Another fear is that digital-first services will create a two-tiered health-care system. For example, GP at Hand advises people with serious medical issues to think twice about signing up to a practice that offers mostly remote access to doctors. That might seem prudent, but it has led to accusations that GP at Hand is effectively cherry-picking younger patients with less complex—and less expensive—health-care needs. Since British GP practices get per-patient funding from the NHS, cherry-picking would mean the rest of the health-care system is left to do more with less.
For some GPs, this isn’t acceptable. “We take everybody,” says Bhatti. But Oliver Michelson, a spokesperson for the NHS, accepts that GP at Hand has to issue some form of caveat—it can’t realistically welcome everyone. “They are not denying people access but saying that if you’re going to need to come into your GP regularly, a digital-first service may not be the best place to be,” he says.
And Butt insists that they exclude nobody. “The service is available to everyone,” he says; it just may not suit some people, such as those with severe learning difficulties or visual impairments, who would struggle with the app.

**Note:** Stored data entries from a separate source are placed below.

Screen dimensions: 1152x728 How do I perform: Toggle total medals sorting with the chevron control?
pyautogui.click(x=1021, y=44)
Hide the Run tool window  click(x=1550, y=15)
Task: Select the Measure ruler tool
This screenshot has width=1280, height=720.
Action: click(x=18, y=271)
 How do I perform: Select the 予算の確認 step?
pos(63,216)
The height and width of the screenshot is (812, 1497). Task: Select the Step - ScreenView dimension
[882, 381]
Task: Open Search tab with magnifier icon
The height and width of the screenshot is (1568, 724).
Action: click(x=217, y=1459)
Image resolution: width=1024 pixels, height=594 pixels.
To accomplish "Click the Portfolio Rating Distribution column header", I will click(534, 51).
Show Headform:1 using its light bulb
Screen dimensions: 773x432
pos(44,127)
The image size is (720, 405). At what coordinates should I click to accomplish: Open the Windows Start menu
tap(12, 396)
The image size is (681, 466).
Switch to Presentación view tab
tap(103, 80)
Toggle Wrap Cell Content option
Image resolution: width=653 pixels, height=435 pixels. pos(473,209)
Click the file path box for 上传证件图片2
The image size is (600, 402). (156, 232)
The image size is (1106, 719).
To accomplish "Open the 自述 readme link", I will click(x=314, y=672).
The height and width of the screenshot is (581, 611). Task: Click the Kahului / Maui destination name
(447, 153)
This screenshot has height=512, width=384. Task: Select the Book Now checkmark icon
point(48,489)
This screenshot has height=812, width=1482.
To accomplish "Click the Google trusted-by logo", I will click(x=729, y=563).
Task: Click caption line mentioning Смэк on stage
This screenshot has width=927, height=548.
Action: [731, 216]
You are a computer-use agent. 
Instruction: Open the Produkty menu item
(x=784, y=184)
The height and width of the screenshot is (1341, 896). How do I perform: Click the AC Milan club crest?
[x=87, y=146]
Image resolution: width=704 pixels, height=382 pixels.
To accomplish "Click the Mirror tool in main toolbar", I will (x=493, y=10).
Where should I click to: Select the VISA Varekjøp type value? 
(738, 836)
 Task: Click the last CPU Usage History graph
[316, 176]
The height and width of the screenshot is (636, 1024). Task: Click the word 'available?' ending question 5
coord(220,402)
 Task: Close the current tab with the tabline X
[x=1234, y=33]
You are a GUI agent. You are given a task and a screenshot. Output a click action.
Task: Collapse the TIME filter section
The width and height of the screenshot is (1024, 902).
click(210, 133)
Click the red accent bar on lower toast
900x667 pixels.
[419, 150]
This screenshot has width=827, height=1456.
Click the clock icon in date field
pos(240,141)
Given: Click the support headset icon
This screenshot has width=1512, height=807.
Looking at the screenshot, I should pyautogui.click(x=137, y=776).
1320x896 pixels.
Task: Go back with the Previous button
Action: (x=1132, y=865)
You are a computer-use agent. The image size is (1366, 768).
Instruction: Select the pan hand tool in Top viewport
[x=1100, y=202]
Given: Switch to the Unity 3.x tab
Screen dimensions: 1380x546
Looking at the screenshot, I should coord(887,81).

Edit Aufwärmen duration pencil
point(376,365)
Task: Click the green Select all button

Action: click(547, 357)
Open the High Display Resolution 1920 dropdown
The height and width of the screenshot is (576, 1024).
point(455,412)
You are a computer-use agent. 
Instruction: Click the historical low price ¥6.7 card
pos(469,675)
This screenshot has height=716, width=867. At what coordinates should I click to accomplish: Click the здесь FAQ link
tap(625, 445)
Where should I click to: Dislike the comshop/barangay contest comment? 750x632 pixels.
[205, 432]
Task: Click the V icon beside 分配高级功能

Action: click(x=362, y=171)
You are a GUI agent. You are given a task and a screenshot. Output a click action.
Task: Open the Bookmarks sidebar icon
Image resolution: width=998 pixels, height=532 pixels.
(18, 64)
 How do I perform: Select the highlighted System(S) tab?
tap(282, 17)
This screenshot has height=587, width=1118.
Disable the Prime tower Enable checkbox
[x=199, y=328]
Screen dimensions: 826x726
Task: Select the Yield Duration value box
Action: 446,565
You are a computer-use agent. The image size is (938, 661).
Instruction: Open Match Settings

People still come in handy
For Bhatti, having a local doctor who knows you is a crucial part of the health system. “Knowing your doctor saves lives,” she says. “Doctors will pick up things because there’s continuity.” She thinks this is just as much an issue for doctors as for patients. “How do we make this a job people want to do?” she says. “I don’t think people working flexibly, consulting from their kitchen, is why people come to medicine. They come to meet patients.”
Not even Butt envisions chatbots replacing human doctors entirely. “Care is not just about diagnosing or prescribing medicine,” he says. “It’s about knowing your patient is going to be able to cope with the chemotherapy you’re proposing for them, knowing that their family will be able to offer them the support that they’re going to need for the next few months. Currently there is no software that’s going to be able to replace that.”